We are in a fascinating era of robotics, artificial intelligence, virtual/augmented reality, and digital technologies that fulfill people’s wildest imaginations.  The cancer surgical landscape is being transformed by advancements such as the da Vinci System (Intuitive Surgical), a robotically assisted surgical device bringing surgeons enhanced precision, dimension, and control while extending the possibility of minimally invasive surgery to patients https://www.intuitivesurgical.com/products/davinci_surgical_system/.  Robear (Riken), a bear-like nursing robot, can perform care-giving tasks such as lifting patients from their bed, transferring them to a wheelchair, and helping patients stand from a sitting position http://www.riken.jp/en/pr/press/2015/20150223_2/.  Hospital acquired infections may have met their match with Xenex, the germ-zapping robot, which uses high intensity pulsed ultraviolet light from xenon lamps to significantly decrease microbial loads in hospital patient rooms https://xenex.com/video-demos.  And who can resist the cuteness of the PARO seal (AIST), a therapeutic robot that fulfills unmet needs within the animal-assisted therapeutic space http://www.parorobots.com.  This is just a sampling of the wonders out there. There are even wide spread reports anticipating a robotic takeover and fears of automation replacing humans in a variety of sectors. With all of this pure genious rocket science and technology, can someone please explain to me how the hell patients are dealing with clipboards, insurance cards, fax machines, and paper chart folders with 3-hole punched paper records? Dear technology, you’ve missed the mark. You need to go back to the basics and fill in the (MAJOR) gaps before aspiring to have robots take over the world.
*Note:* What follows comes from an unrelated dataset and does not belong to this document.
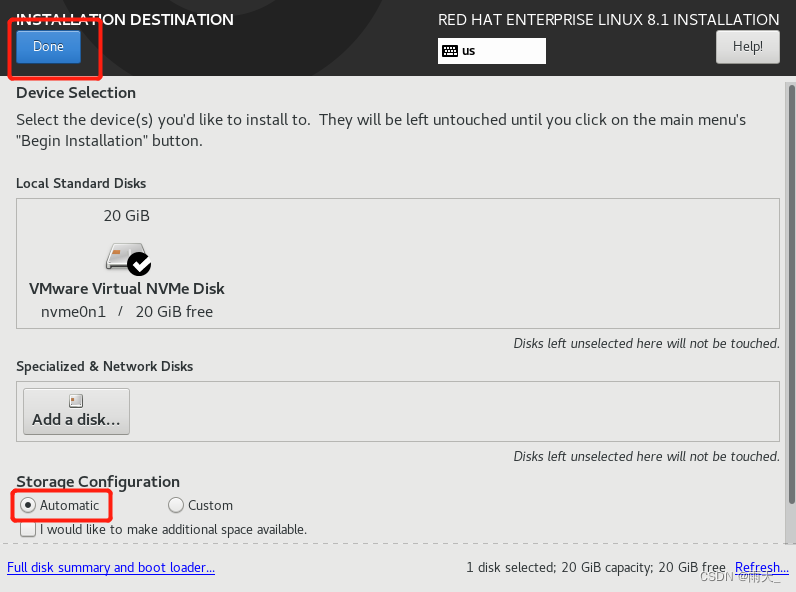Click the VMware Virtual NVMe Disk name
796x592 pixels.
(x=126, y=288)
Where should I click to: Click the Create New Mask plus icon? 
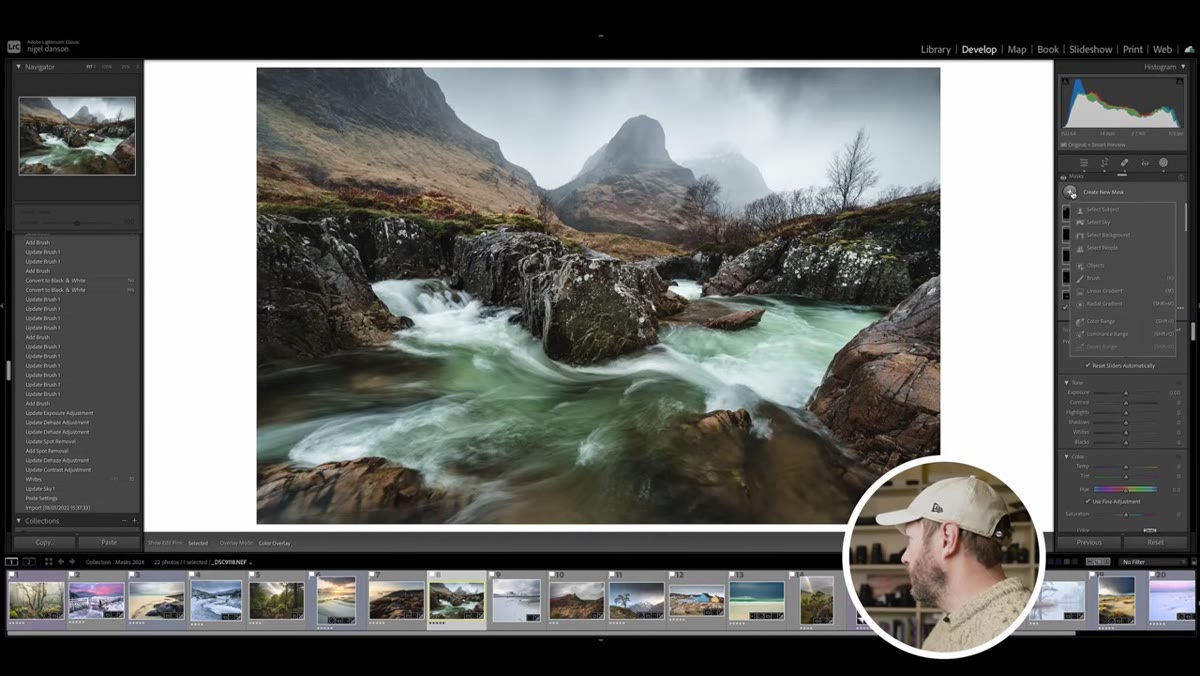1070,191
Many aspects of healthcare are not the futuristic Jetsons-like encounter I daydreamed of as a little girl. Dear Apple, for the love of all that is holy, please tell me there is an solution in the making that will allow patients to wave their phone Apple Pay-style to confirm basic demographic patient and insurance information so we can simplify the patient in-take process at every healthcare facility touch point. And while you are at it, lets have the capability to pay any co-pays with a second wave of the phone.  I mean enough with this cash, checks, or digging for a credit card nonsense.
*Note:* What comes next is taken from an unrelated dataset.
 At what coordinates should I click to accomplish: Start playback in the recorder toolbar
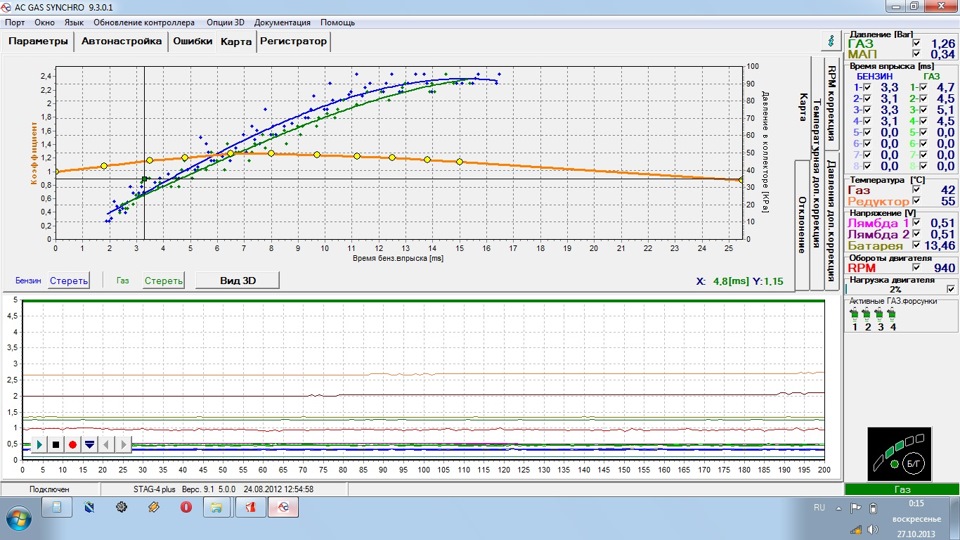[x=39, y=444]
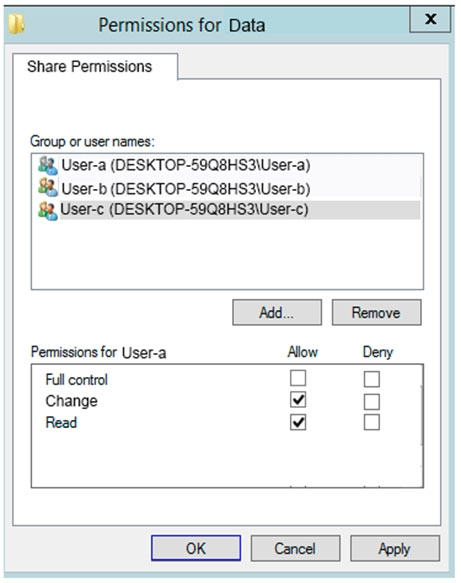Uncheck Allow for Read permission
The width and height of the screenshot is (461, 583).
tap(298, 422)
Alternatively, at this juncture, it may be easier to perhaps bring in Pepper (SoftBank Robotics), the humanoid robot, into waiting rooms across the nation as an acting patient assistant to fill out the damn paperwork and get the insurance cards out for patients https://www.ald.softbankrobotics.com/en/robots/pepper. I’ll bet you a dollar it may easier than solving the current shortcomings and interoperability issues surrounding electronic health records (EHR) and patient portals.  It may also be more pleasant of an experience than many of the interactions I’ve witnessed with some front desk receptionists. Dear tech companies, looking forward to what you come up with. In the meantime, excuse me while I go find a pen that works for my client.